Dataset excerpt
--
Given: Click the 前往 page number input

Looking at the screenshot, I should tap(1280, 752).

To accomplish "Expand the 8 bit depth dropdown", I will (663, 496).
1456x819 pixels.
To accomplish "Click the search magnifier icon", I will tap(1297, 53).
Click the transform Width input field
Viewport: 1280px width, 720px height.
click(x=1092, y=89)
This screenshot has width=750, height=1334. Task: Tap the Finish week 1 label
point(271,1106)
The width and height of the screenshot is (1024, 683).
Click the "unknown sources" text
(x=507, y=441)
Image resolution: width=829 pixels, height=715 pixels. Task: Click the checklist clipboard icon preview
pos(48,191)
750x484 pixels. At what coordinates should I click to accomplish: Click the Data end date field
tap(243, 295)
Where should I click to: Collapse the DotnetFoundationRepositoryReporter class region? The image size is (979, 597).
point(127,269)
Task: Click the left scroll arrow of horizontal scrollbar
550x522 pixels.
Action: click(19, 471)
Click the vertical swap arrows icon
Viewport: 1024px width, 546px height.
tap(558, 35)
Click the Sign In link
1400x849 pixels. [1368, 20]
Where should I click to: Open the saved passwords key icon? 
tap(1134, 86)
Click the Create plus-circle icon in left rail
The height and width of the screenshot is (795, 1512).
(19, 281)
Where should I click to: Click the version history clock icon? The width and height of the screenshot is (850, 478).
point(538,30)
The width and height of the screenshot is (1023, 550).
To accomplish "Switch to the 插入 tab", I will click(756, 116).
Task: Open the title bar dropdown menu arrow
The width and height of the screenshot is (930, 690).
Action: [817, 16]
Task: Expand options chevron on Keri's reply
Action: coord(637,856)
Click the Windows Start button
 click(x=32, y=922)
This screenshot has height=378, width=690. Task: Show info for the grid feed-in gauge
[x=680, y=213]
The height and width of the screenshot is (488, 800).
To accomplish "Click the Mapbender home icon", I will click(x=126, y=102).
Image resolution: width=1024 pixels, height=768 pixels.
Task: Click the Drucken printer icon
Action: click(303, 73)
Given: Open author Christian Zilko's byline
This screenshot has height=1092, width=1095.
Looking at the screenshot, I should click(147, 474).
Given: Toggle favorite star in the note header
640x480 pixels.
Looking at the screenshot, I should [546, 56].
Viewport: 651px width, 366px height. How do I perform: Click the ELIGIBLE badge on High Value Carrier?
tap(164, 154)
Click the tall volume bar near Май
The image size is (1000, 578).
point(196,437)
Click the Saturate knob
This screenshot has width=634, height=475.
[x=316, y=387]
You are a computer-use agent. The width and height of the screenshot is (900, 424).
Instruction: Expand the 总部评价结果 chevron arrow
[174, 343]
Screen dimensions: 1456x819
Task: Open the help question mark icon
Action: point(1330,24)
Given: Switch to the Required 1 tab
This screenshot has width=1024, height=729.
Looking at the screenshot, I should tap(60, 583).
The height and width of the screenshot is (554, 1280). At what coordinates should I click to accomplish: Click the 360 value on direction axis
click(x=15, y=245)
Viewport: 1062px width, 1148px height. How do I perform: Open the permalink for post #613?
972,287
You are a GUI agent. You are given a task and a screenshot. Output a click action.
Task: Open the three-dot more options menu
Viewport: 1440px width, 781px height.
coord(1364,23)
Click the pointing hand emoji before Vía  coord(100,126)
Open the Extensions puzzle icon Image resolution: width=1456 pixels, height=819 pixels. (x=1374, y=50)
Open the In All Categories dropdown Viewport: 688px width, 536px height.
--
The problem:
Rewrite all of the rows above, swapping "Where should I click to" for "Where do I click to" everywhere it appears and leaving everything else unchanged.

Correct output:
Given: Click the 前往 page number input

Looking at the screenshot, I should tap(1280, 752).

To accomplish "Expand the 8 bit depth dropdown", I will (663, 496).
1456x819 pixels.
To accomplish "Click the search magnifier icon", I will tap(1297, 53).
Click the transform Width input field
Viewport: 1280px width, 720px height.
click(x=1092, y=89)
This screenshot has width=750, height=1334. Task: Tap the Finish week 1 label
point(271,1106)
The width and height of the screenshot is (1024, 683).
Click the "unknown sources" text
(x=507, y=441)
Image resolution: width=829 pixels, height=715 pixels. Task: Click the checklist clipboard icon preview
pos(48,191)
750x484 pixels. At what coordinates should I click to accomplish: Click the Data end date field
tap(243, 295)
Where do I click to: Collapse the DotnetFoundationRepositoryReporter class region? The image size is (979, 597).
point(127,269)
Task: Click the left scroll arrow of horizontal scrollbar
550x522 pixels.
Action: click(19, 471)
Click the vertical swap arrows icon
Viewport: 1024px width, 546px height.
tap(558, 35)
Click the Sign In link
1400x849 pixels. [1368, 20]
Where do I click to: Open the saved passwords key icon? 
tap(1134, 86)
Click the Create plus-circle icon in left rail
The height and width of the screenshot is (795, 1512).
(19, 281)
Where do I click to: Click the version history clock icon? The width and height of the screenshot is (850, 478).
point(538,30)
The width and height of the screenshot is (1023, 550).
To accomplish "Switch to the 插入 tab", I will click(756, 116).
Task: Open the title bar dropdown menu arrow
The width and height of the screenshot is (930, 690).
Action: [817, 16]
Task: Expand options chevron on Keri's reply
Action: coord(637,856)
Click the Windows Start button
 click(x=32, y=922)
This screenshot has height=378, width=690. Task: Show info for the grid feed-in gauge
[x=680, y=213]
The height and width of the screenshot is (488, 800).
To accomplish "Click the Mapbender home icon", I will click(x=126, y=102).
Image resolution: width=1024 pixels, height=768 pixels.
Task: Click the Drucken printer icon
Action: click(303, 73)
Given: Open author Christian Zilko's byline
This screenshot has height=1092, width=1095.
Looking at the screenshot, I should click(147, 474).
Given: Toggle favorite star in the note header
640x480 pixels.
Looking at the screenshot, I should [546, 56].
Viewport: 651px width, 366px height. How do I perform: Click the ELIGIBLE badge on High Value Carrier?
tap(164, 154)
Click the tall volume bar near Май
The image size is (1000, 578).
point(196,437)
Click the Saturate knob
This screenshot has width=634, height=475.
[x=316, y=387]
You are a computer-use agent. The width and height of the screenshot is (900, 424).
Instruction: Expand the 总部评价结果 chevron arrow
[174, 343]
Screen dimensions: 1456x819
Task: Open the help question mark icon
Action: point(1330,24)
Given: Switch to the Required 1 tab
This screenshot has width=1024, height=729.
Looking at the screenshot, I should tap(60, 583).
The height and width of the screenshot is (554, 1280). At what coordinates should I click to accomplish: Click the 360 value on direction axis
click(x=15, y=245)
Viewport: 1062px width, 1148px height. How do I perform: Open the permalink for post #613?
972,287
You are a GUI agent. You are given a task and a screenshot. Output a click action.
Task: Open the three-dot more options menu
Viewport: 1440px width, 781px height.
coord(1364,23)
Click the pointing hand emoji before Vía  coord(100,126)
Open the Extensions puzzle icon Image resolution: width=1456 pixels, height=819 pixels. (x=1374, y=50)
Open the In All Categories dropdown Viewport: 688px width, 536px height.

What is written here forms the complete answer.